▸ Data excerpts:
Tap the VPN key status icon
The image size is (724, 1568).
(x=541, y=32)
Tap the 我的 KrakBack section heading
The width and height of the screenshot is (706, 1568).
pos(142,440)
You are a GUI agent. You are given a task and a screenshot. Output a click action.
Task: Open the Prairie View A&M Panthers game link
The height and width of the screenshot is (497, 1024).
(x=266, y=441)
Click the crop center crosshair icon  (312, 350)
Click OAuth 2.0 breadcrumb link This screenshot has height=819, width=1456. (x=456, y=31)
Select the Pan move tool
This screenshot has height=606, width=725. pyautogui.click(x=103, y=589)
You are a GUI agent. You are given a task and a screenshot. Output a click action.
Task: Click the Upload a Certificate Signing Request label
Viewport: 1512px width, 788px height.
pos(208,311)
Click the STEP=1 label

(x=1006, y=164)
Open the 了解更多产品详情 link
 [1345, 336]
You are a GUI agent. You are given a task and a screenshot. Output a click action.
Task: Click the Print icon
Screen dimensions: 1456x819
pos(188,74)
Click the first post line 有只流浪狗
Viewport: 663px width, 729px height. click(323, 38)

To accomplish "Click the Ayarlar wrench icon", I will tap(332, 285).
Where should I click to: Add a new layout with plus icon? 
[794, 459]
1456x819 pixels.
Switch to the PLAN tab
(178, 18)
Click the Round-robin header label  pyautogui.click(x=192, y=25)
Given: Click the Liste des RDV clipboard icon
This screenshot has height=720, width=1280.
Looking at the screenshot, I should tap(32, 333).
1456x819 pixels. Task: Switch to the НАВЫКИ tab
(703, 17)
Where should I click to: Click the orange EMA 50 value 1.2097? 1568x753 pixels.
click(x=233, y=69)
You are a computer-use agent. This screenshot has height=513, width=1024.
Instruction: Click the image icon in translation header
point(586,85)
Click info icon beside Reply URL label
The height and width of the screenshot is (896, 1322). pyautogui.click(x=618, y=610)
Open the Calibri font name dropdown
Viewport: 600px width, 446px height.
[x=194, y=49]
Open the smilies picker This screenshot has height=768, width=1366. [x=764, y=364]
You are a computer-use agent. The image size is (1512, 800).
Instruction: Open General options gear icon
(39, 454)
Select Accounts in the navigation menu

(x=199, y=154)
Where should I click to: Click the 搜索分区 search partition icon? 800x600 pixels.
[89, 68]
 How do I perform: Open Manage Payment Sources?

▸ Set task: Edit the items above by replacing every instance of "GUI agent" with "interface agent", leaving all other text unchanged.

▸ In response:
Tap the VPN key status icon
The image size is (724, 1568).
(x=541, y=32)
Tap the 我的 KrakBack section heading
The width and height of the screenshot is (706, 1568).
pos(142,440)
You are a interface agent. You are given a task and a screenshot. Output a click action.
Task: Open the Prairie View A&M Panthers game link
The height and width of the screenshot is (497, 1024).
(x=266, y=441)
Click the crop center crosshair icon  (312, 350)
Click OAuth 2.0 breadcrumb link This screenshot has height=819, width=1456. (x=456, y=31)
Select the Pan move tool
This screenshot has height=606, width=725. pyautogui.click(x=103, y=589)
You are a interface agent. You are given a task and a screenshot. Output a click action.
Task: Click the Upload a Certificate Signing Request label
Viewport: 1512px width, 788px height.
pos(208,311)
Click the STEP=1 label

(x=1006, y=164)
Open the 了解更多产品详情 link
 [1345, 336]
You are a interface agent. You are given a task and a screenshot. Output a click action.
Task: Click the Print icon
Screen dimensions: 1456x819
pos(188,74)
Click the first post line 有只流浪狗
Viewport: 663px width, 729px height. click(323, 38)

To accomplish "Click the Ayarlar wrench icon", I will tap(332, 285).
Where should I click to: Add a new layout with plus icon? 
[794, 459]
1456x819 pixels.
Switch to the PLAN tab
(178, 18)
Click the Round-robin header label  pyautogui.click(x=192, y=25)
Given: Click the Liste des RDV clipboard icon
This screenshot has height=720, width=1280.
Looking at the screenshot, I should tap(32, 333).
1456x819 pixels. Task: Switch to the НАВЫКИ tab
(703, 17)
Where should I click to: Click the orange EMA 50 value 1.2097? 1568x753 pixels.
click(x=233, y=69)
You are a computer-use agent. This screenshot has height=513, width=1024.
Instruction: Click the image icon in translation header
point(586,85)
Click info icon beside Reply URL label
The height and width of the screenshot is (896, 1322). pyautogui.click(x=618, y=610)
Open the Calibri font name dropdown
Viewport: 600px width, 446px height.
[x=194, y=49]
Open the smilies picker This screenshot has height=768, width=1366. [x=764, y=364]
You are a computer-use agent. The image size is (1512, 800).
Instruction: Open General options gear icon
(39, 454)
Select Accounts in the navigation menu

(x=199, y=154)
Where should I click to: Click the 搜索分区 search partition icon? 800x600 pixels.
[89, 68]
 How do I perform: Open Manage Payment Sources?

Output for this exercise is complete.